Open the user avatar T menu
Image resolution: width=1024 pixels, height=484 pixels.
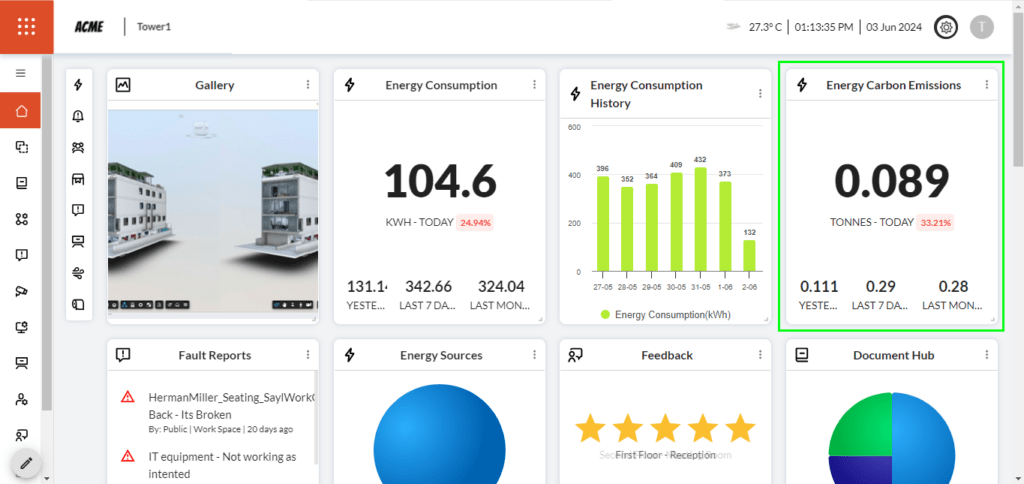(x=982, y=27)
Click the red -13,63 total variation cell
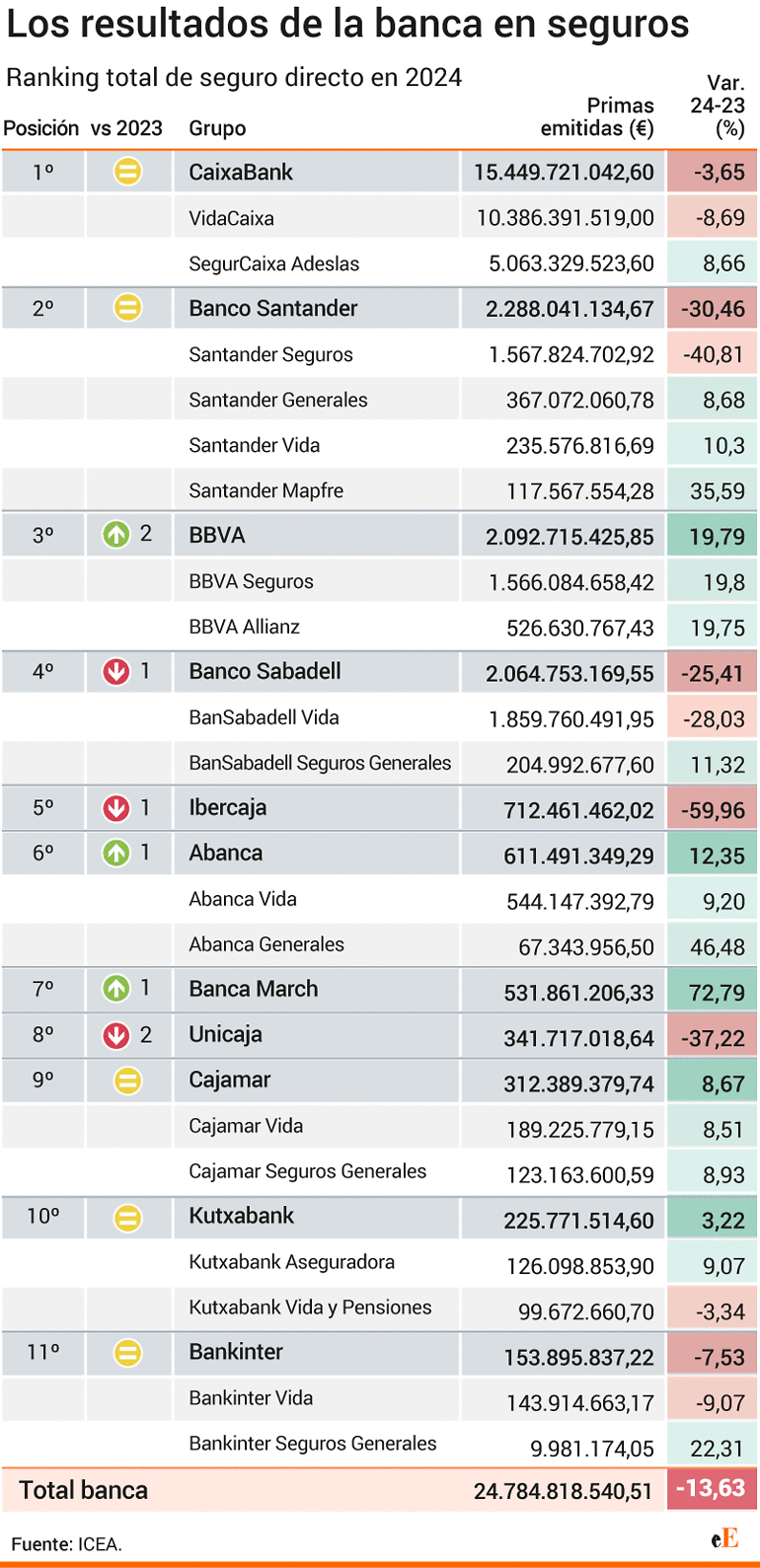The height and width of the screenshot is (1568, 760). click(x=712, y=1488)
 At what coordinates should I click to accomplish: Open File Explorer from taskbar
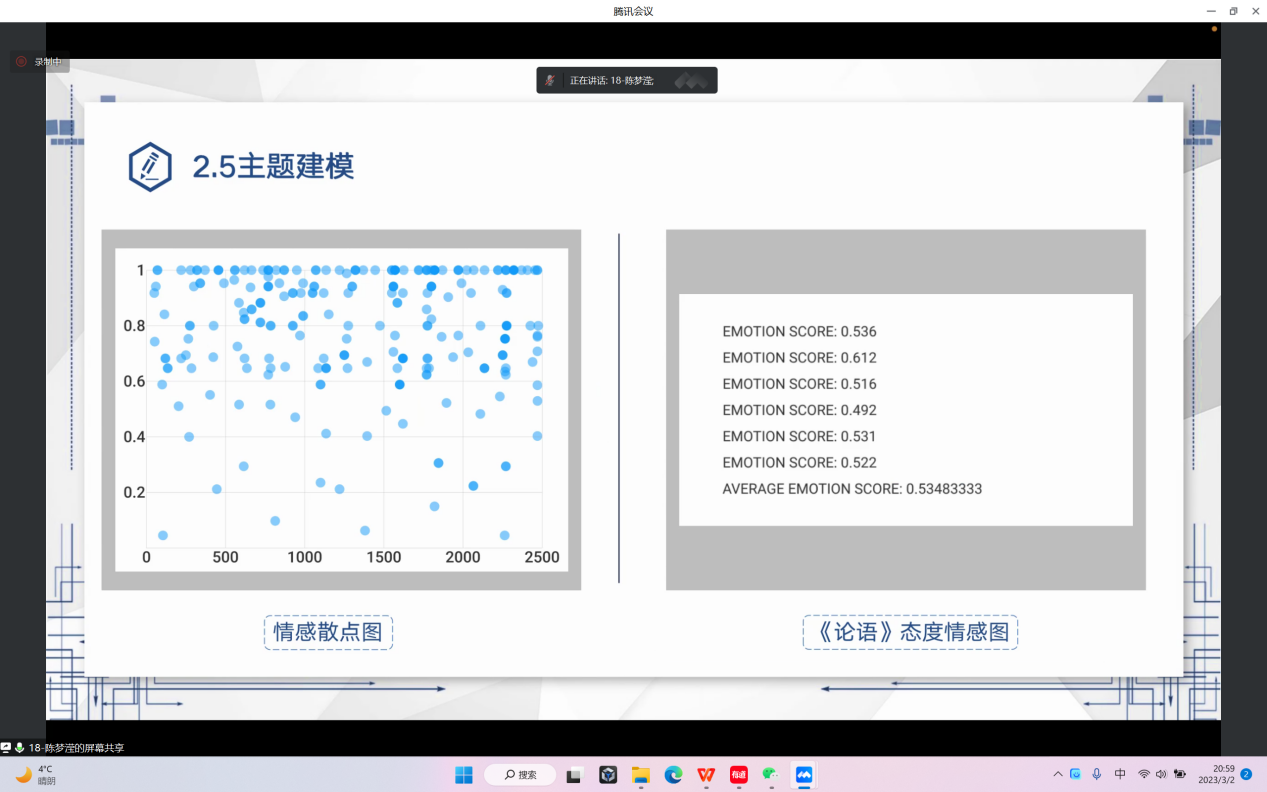pos(640,775)
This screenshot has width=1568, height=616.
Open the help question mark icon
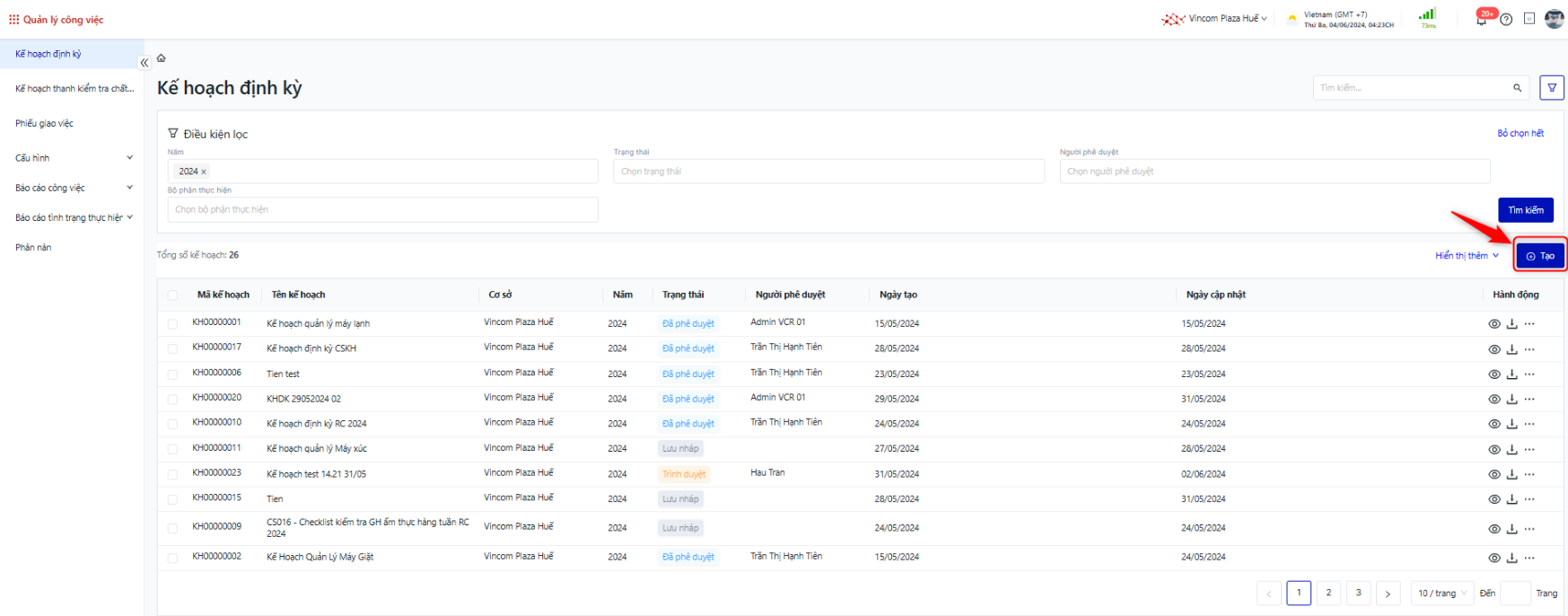(x=1506, y=19)
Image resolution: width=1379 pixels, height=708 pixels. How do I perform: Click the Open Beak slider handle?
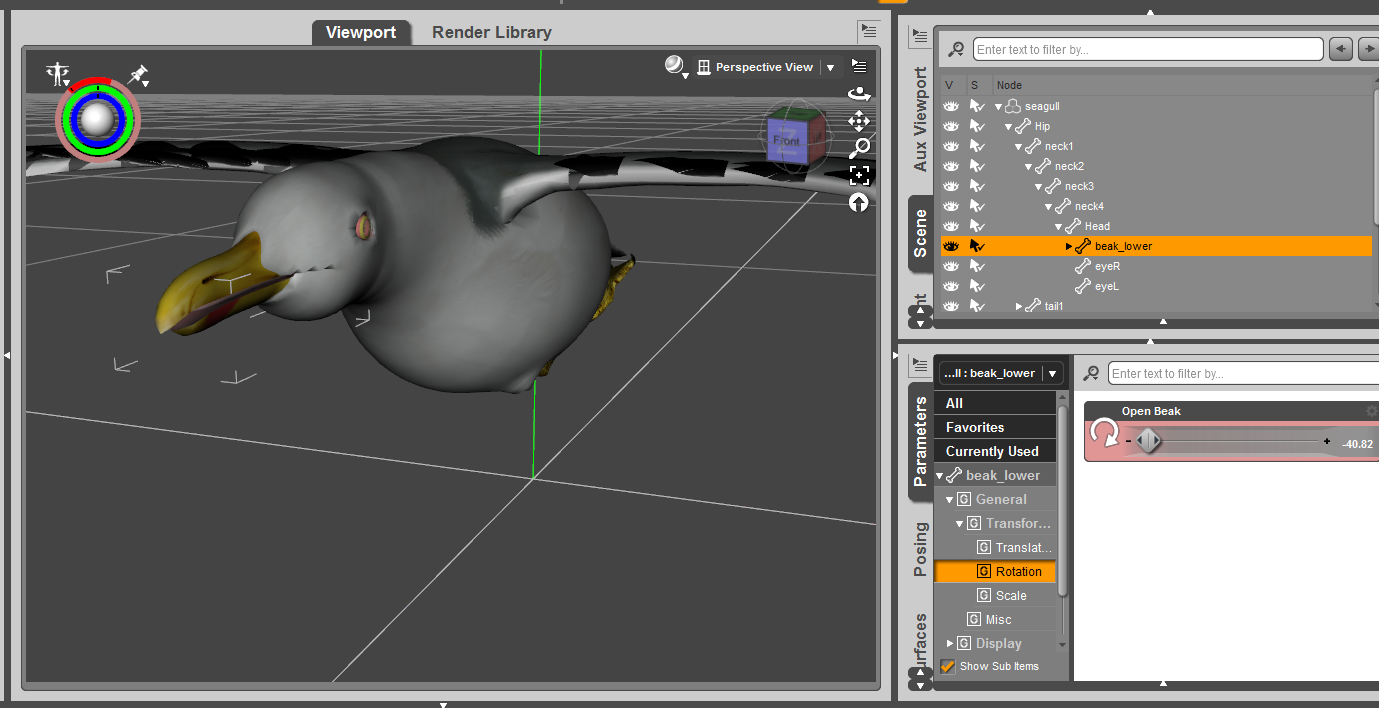click(x=1149, y=441)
######
- _SET PROBLEM_
Lay out each line of the material above as a Markdown table with the columns Row and Line. Number the rows, skip blank lines, and leave the pictures out.

- _RESULT OF THIS EXERCISE_
| Row | Line |
|---|---|
| 1 | Open the user avatar T menu |
| 2 | Image resolution: width=1024 pixels, height=484 pixels. |
| 3 | (x=982, y=27) |
| 4 | Click the red -13,63 total variation cell |
| 5 | The height and width of the screenshot is (1568, 760). click(x=712, y=1488) |
| 6 |  At what coordinates should I click to accomplish: Open File Explorer from taskbar |
| 7 | pos(640,775) |
| 8 | This screenshot has width=1568, height=616. |
| 9 | Open the help question mark icon |
| 10 | (x=1506, y=19) |
| 11 | Image resolution: width=1379 pixels, height=708 pixels. How do I perform: Click the Open Beak slider handle? |
| 12 | click(x=1149, y=441) |